It used to be called the Powell Doctrine. Yesterday, it sounded pretty doctrinaire. The thesis: Overwhelm your adversaries. Never fight a war you won’t prevail in. And so, Overwhelming force was the mantra again yestrday at the UN as the New York Times notes, we saw a replay of that approach yesterday in his 79 minute non-stop sales pitch at the United States. He didn’t end up wearing a wireless mike, perhaps because of the interference it would cause all the TV cameras and audio visual toys that helped him pound his points buttressed by an accretion of detail, facts he called, them that makes war more likely. He piled it on winning support in predictable corners, but did it change minds which was its goal?
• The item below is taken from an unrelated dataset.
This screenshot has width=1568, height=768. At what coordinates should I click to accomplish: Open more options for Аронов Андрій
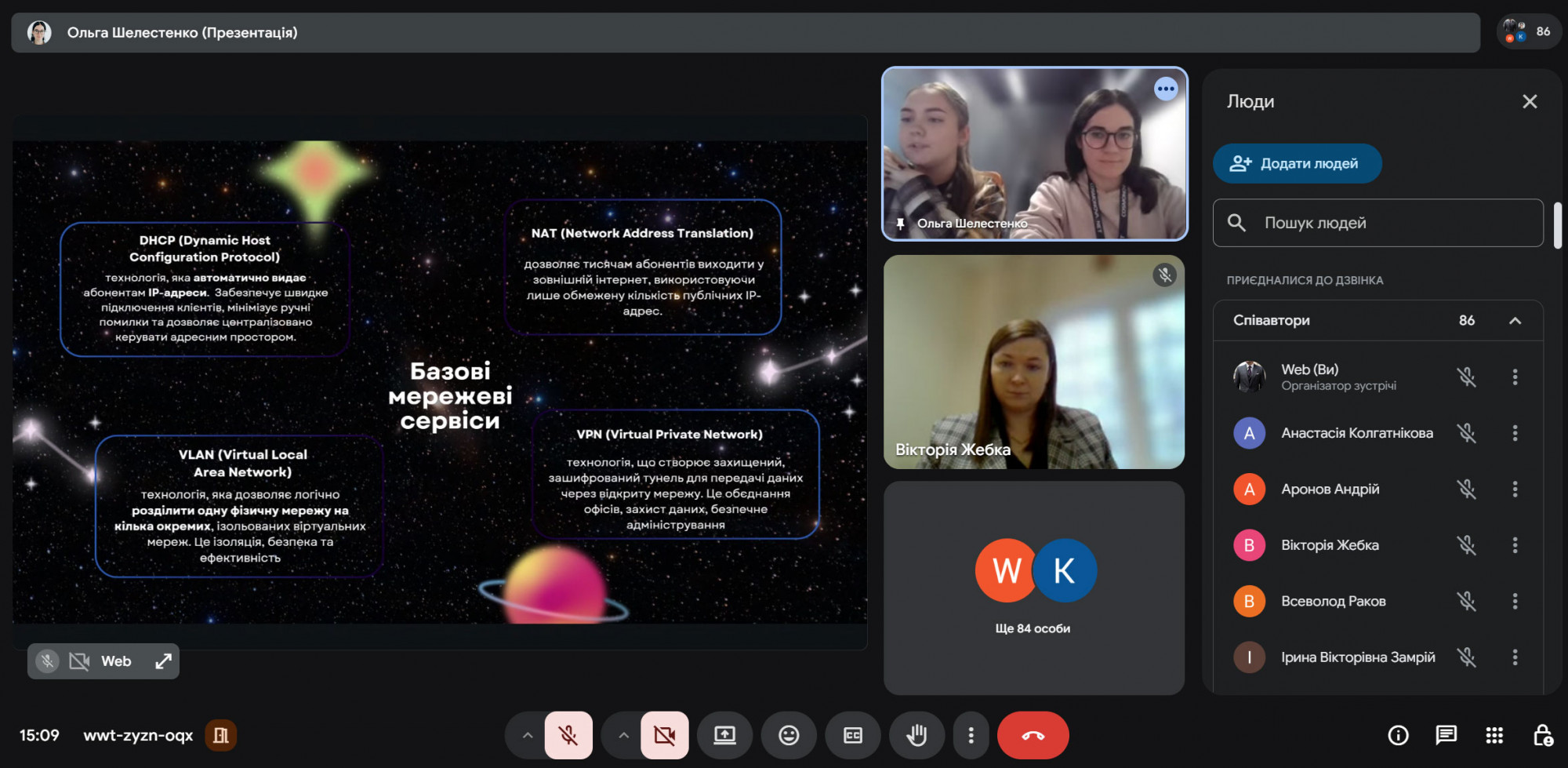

As a skilful in presentation, it may have won an A, but as an exercise in persuasion it was not the home run the Administration hoped for.
P-U
First there was the response from the people he was selling to, the other permanent members on the Council, the mighty P-5 as they are known. 3/5ths of them said P-U and took the “evidence” as a rationale for more inspections, the very approach Powell was questioning. China called for more inspections. France for even more inspectors. And for the moment, Russia, ditto. Iraq, of course rejected Powell’s points, with only 15 minutes to respond to the avalanche of accusations he unleashed. Baghdad promises a more thorough refutation later today besides its much-quoted comment that his was an “American show with stunts and special effects.” The stolid Swede Hans Blix sat there with a blank face listening and later said he learned a few things he didn’t know before. He and his fellow Chief Inspector are now in London, meeting as I write with Tony Blair, one of the Bush administration’s few faithful followers.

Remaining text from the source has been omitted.